Dataset entries ▸
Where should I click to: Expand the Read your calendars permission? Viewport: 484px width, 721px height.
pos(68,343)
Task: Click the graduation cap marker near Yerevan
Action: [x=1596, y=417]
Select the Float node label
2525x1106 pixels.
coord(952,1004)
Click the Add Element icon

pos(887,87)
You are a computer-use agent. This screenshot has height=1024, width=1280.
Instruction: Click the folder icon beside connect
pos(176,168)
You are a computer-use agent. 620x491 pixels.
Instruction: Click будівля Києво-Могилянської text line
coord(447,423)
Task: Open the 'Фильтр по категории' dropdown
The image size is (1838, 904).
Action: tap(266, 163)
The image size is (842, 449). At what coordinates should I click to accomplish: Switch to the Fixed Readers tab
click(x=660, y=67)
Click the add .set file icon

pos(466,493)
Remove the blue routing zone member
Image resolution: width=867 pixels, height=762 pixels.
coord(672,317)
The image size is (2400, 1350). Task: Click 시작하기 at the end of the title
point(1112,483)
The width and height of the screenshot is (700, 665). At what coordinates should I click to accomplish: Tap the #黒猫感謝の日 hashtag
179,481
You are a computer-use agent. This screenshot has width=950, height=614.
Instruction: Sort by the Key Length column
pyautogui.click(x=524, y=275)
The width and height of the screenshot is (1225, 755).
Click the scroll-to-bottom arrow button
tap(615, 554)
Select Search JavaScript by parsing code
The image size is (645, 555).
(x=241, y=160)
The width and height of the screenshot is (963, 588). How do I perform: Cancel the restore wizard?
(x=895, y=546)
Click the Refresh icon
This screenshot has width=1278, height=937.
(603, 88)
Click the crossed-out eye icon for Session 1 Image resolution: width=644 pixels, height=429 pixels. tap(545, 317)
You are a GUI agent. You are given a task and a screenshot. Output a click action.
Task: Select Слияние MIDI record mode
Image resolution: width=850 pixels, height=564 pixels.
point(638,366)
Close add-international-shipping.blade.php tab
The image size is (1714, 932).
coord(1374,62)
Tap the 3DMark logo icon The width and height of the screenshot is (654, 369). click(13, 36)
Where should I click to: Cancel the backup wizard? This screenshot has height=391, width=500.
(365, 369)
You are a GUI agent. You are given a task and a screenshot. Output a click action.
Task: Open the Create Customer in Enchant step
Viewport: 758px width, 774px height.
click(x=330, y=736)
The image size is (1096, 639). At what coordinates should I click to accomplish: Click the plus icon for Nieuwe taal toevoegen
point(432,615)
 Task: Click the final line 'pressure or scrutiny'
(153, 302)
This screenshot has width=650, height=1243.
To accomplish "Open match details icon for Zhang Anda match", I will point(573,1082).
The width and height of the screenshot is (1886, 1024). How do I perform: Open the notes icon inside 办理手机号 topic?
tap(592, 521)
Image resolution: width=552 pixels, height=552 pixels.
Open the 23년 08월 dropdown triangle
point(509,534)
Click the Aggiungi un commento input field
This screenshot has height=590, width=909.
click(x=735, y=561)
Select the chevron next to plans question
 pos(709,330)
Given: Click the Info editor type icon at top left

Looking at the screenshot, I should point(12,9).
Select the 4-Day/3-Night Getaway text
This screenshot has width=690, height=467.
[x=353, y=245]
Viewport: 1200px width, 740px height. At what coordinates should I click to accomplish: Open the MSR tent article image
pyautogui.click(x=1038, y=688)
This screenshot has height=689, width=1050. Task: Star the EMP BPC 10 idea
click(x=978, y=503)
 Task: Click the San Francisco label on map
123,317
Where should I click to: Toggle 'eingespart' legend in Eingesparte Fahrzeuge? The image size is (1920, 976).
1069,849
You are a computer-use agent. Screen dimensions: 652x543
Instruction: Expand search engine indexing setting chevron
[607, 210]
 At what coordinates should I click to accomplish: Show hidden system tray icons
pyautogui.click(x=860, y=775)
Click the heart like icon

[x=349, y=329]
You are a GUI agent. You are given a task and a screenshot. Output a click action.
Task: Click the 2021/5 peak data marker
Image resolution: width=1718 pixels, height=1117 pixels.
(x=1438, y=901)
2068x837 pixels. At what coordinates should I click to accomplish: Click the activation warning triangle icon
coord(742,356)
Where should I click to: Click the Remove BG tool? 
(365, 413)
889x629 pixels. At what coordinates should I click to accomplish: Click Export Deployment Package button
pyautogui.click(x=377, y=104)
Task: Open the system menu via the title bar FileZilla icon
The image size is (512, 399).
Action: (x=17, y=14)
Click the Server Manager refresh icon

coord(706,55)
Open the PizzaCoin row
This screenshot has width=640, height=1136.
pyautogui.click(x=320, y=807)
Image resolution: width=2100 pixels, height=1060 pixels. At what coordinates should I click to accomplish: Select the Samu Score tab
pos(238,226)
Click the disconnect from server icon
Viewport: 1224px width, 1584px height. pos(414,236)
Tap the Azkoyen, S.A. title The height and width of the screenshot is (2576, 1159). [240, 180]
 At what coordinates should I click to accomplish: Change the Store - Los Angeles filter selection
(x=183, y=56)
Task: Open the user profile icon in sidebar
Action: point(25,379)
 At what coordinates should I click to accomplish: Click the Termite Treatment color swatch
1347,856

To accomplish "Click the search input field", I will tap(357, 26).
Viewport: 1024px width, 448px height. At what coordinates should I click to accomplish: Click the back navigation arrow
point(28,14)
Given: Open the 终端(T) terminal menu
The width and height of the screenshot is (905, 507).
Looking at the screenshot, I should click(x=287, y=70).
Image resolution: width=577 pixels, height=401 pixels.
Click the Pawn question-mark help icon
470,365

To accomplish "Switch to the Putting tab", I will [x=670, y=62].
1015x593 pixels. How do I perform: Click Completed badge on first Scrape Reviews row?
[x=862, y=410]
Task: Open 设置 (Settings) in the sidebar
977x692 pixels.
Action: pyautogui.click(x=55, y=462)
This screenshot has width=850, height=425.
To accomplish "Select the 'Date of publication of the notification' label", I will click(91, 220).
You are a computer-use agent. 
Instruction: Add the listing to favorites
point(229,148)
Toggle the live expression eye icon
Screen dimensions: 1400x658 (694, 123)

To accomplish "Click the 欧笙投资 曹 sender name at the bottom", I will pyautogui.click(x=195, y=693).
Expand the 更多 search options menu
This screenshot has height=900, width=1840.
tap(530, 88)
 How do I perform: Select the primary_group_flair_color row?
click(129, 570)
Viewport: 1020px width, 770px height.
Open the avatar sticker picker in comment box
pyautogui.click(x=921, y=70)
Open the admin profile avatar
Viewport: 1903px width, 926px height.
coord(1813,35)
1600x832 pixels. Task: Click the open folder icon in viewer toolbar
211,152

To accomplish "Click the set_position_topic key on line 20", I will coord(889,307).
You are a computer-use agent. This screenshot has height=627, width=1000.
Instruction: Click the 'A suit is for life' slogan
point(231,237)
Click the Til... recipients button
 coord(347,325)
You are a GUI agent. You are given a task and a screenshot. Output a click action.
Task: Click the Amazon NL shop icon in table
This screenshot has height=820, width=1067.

Task to carry out ▸
Which lines above run from the one containing "This screenshot has height=590, width=909." to the one containing "Select the 4-Day/3-Night Getaway text"? Give them again exactly, both ends included.

Result for this exercise ▸
This screenshot has height=590, width=909.
click(x=735, y=561)
Select the chevron next to plans question
 pos(709,330)
Given: Click the Info editor type icon at top left

Looking at the screenshot, I should point(12,9).
Select the 4-Day/3-Night Getaway text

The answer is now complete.